Actualiza un fragmento del texto proporcionado y escríbelo de nuevo desde "Nieto de Isaac" hasta "en Viena, Austria.", ambos incluidos. En ese fragmento, sustituye "zapatos" por "botas".

▶ **Texto proporcionado**:

>>>>>

Hace poco cumplí mis setenta años. Muchos de ellos los he querido olvidar. Vivir con esas memorias, no se llama vivir. Noches de insomnio, de pesadillas y malos recuerdos por siempre me acompañan. Siempre sentí distancia entre la vida y la muerte. Las almas de mis padres, de mis hermanos y de la casi totalidad de mi familia, no pueden reposar en paz en sus tumbas, después de casi cincuenta años. Mi silencio no les permite descanso. Debo revivir y dar a conocer mi pasado, mi vida.
Nieto de Isaac Trachtenberg y de Margula Goldman, ricos comerciantes especializados en pieles, cueros tratados y artículos derivados. Junto a mis tres hermanos menores, Edmundo, nacido el 25 de septiembre de 1.925, mi hermana Bronia en el año 1.926, Salomón en el 27 y yo, Max, nacido el día 19 de agosto de 1.923, somos hijos de Jacobo Trachtenberg y de Julia (Yulche) Griffel. Mi padre, natural de Zocal, Ucrania, era industrial, poseía una fábrica de zapatos; mi madre, polaca, de Schnatin, era violinista de profesión. Nosotros nacimos en Viena, Austria.

<<<<<

▶ **Extracto del conjunto de datos**:

>>>>>

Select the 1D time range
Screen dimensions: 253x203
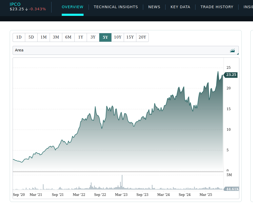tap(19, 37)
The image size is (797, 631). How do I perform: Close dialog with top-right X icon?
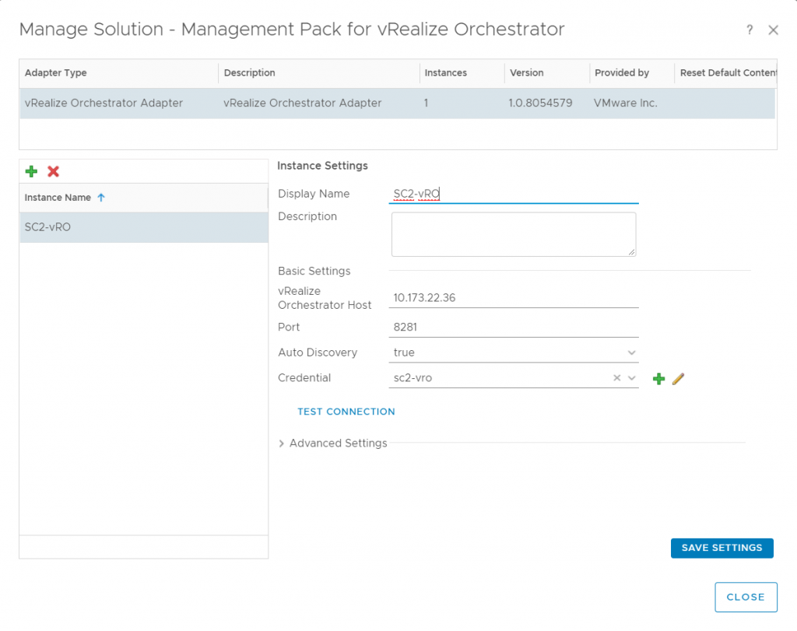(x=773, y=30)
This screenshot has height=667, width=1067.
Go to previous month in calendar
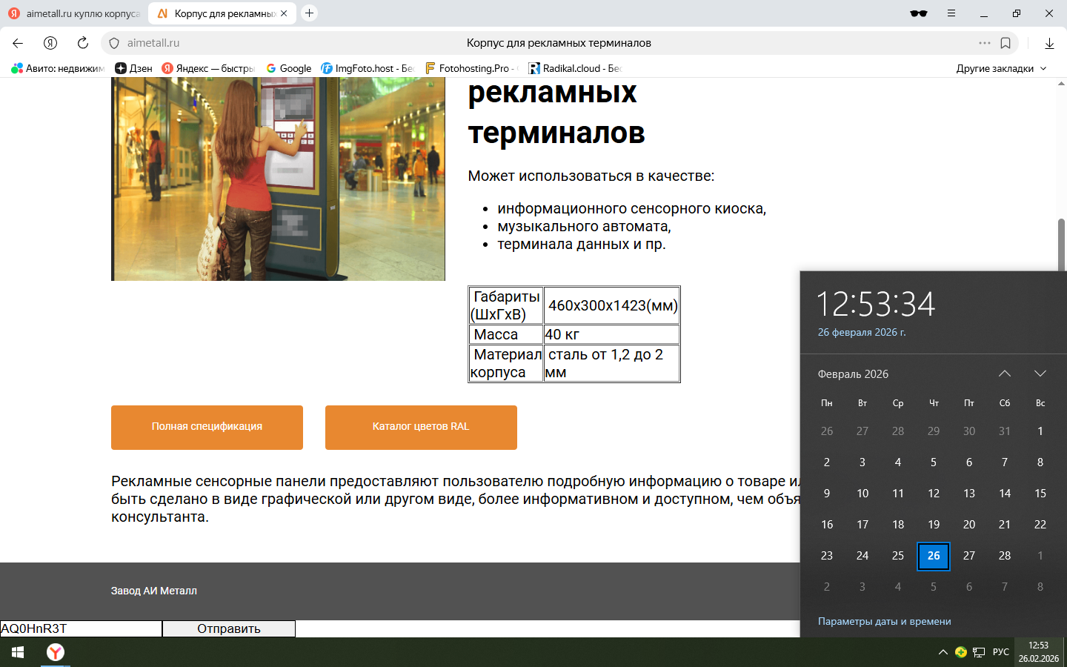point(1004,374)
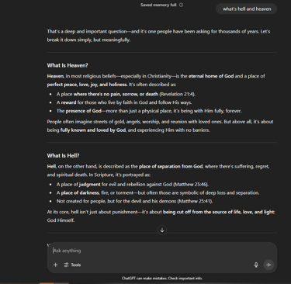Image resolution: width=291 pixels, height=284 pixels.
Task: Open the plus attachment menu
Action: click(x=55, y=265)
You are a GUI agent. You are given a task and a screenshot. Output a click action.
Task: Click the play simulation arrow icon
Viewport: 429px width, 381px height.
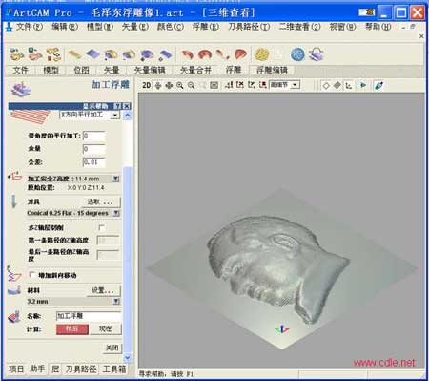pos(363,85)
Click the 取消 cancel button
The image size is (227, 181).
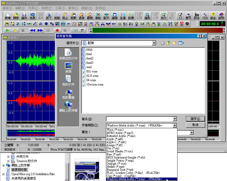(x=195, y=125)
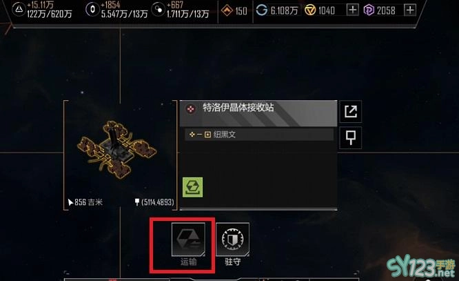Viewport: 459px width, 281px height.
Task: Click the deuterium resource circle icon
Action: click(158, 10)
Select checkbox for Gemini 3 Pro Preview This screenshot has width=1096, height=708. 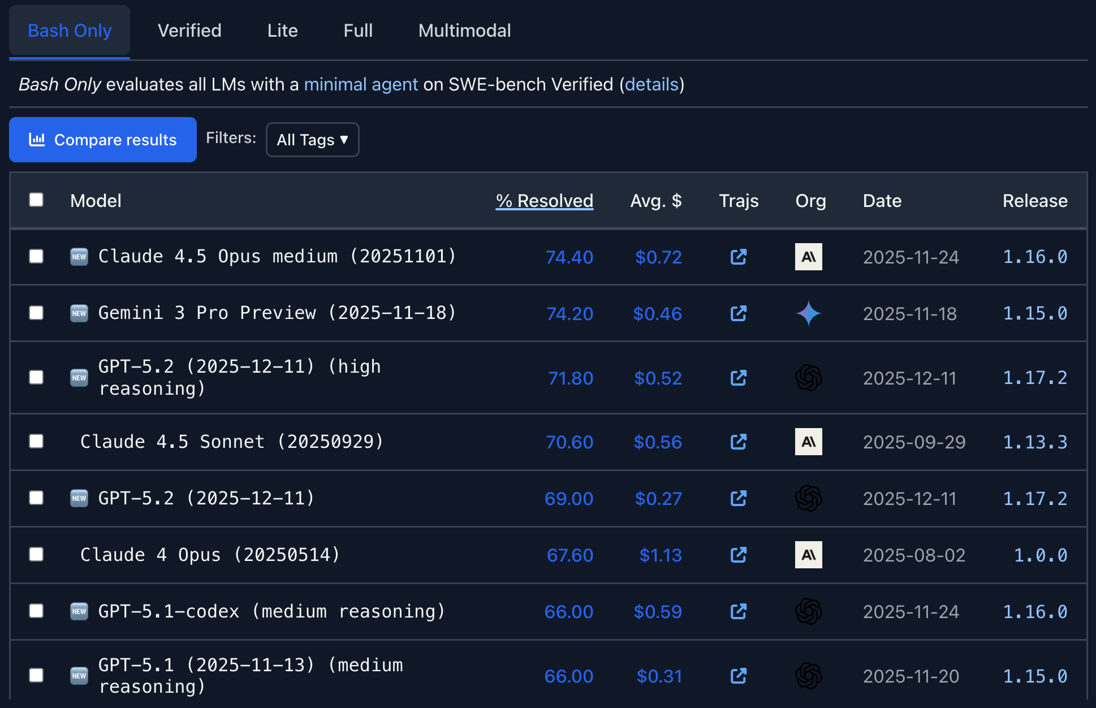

<<<<<

▶ **Solución de la tarea**:
Nieto de Isaac Trachtenberg y de Margula Goldman, ricos comerciantes especializados en pieles, cueros tratados y artículos derivados. Junto a mis tres hermanos menores, Edmundo, nacido el 25 de septiembre de 1.925, mi hermana Bronia en el año 1.926, Salomón en el 27 y yo, Max, nacido el día 19 de agosto de 1.923, somos hijos de Jacobo Trachtenberg y de Julia (Yulche) Griffel. Mi padre, natural de Zocal, Ucrania, era industrial, poseía una fábrica de botas; mi madre, polaca, de Schnatin, era violinista de profesión. Nosotros nacimos en Viena, Austria.